Supplied data:
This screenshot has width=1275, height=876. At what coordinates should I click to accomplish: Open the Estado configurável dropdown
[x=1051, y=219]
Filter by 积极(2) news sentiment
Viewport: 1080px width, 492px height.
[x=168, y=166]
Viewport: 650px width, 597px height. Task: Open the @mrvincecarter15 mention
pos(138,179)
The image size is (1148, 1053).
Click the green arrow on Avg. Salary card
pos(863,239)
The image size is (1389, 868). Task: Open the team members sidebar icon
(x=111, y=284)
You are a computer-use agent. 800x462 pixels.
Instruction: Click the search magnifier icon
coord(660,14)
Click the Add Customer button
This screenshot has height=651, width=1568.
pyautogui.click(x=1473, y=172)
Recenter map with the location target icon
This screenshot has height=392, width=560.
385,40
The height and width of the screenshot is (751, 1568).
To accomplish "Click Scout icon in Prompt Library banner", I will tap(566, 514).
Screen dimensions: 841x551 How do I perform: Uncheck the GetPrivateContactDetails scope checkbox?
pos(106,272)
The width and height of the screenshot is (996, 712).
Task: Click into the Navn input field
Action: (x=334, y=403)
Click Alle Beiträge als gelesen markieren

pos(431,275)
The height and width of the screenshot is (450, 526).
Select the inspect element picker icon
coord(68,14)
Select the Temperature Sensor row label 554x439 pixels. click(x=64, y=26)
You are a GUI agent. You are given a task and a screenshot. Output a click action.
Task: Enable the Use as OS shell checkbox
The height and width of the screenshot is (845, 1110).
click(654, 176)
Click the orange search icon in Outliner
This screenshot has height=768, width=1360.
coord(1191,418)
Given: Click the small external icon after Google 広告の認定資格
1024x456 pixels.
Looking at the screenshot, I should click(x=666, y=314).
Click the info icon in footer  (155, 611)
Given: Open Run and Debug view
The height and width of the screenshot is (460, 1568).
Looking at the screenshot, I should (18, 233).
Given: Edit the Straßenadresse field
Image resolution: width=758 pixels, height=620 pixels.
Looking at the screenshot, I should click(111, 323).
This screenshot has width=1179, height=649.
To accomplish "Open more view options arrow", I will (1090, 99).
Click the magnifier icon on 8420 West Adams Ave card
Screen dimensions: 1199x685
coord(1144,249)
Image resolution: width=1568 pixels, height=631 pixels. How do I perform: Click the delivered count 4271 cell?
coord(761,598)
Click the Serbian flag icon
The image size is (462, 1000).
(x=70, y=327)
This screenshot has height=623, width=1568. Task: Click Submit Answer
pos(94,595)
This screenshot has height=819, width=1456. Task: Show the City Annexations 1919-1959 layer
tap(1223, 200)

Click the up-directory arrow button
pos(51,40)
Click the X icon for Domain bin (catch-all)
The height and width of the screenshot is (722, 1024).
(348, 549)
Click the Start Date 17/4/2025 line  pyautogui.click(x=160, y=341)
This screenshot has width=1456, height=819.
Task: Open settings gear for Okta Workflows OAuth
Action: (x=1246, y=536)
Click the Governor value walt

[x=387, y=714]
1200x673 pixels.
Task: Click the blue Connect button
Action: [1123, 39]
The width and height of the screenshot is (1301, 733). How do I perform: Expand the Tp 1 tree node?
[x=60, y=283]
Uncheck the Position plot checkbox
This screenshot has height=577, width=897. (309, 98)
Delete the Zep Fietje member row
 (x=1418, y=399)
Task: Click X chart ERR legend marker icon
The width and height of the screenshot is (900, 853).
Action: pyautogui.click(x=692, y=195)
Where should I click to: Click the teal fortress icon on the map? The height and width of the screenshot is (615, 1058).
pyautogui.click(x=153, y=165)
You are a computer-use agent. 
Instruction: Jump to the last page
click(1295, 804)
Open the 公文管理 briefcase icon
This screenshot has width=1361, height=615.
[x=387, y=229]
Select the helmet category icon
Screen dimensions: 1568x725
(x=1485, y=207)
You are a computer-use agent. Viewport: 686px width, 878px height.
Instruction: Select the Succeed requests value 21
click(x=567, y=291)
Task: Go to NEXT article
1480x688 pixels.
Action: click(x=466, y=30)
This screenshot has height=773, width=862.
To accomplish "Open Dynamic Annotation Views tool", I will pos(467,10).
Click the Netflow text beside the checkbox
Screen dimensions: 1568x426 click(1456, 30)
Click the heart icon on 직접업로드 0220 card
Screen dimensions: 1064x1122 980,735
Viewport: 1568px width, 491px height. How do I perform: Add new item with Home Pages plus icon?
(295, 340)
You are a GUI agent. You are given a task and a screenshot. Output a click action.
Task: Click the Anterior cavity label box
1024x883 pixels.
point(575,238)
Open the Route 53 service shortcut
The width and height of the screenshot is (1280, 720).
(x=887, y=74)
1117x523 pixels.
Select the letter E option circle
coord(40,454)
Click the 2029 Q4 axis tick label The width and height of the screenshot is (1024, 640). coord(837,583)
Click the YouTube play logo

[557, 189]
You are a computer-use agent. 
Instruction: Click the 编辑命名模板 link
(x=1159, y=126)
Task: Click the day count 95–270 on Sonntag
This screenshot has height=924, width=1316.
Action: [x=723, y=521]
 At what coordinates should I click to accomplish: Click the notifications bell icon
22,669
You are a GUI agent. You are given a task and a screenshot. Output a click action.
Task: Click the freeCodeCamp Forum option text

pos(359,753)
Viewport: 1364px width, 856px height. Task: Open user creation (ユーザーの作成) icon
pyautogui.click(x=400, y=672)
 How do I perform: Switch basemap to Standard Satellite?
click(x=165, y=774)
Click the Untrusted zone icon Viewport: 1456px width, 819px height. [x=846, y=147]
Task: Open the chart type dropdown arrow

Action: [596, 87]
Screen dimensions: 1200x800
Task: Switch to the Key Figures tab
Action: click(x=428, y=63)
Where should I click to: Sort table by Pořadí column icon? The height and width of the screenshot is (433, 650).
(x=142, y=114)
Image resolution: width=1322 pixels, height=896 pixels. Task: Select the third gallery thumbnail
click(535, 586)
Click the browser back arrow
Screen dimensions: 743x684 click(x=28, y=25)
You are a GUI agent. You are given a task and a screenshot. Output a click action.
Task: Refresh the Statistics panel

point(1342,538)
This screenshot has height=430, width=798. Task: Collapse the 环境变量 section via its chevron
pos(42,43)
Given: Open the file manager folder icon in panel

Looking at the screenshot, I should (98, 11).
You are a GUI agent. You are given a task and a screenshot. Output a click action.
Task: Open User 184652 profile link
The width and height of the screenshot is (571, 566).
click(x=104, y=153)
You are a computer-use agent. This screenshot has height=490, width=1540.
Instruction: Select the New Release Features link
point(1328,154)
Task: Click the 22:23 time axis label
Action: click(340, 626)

Instruction: Report every line above that contains the string "resolution", copying each line in full. Matching is case-sensitive.

Result below:
Image resolution: width=758 pixels, height=620 pixels.
Image resolution: width=1568 pixels, height=631 pixels. How do I perform: Click the delivered count 4271 cell?
Image resolution: width=1322 pixels, height=896 pixels. Task: Select the third gallery thumbnail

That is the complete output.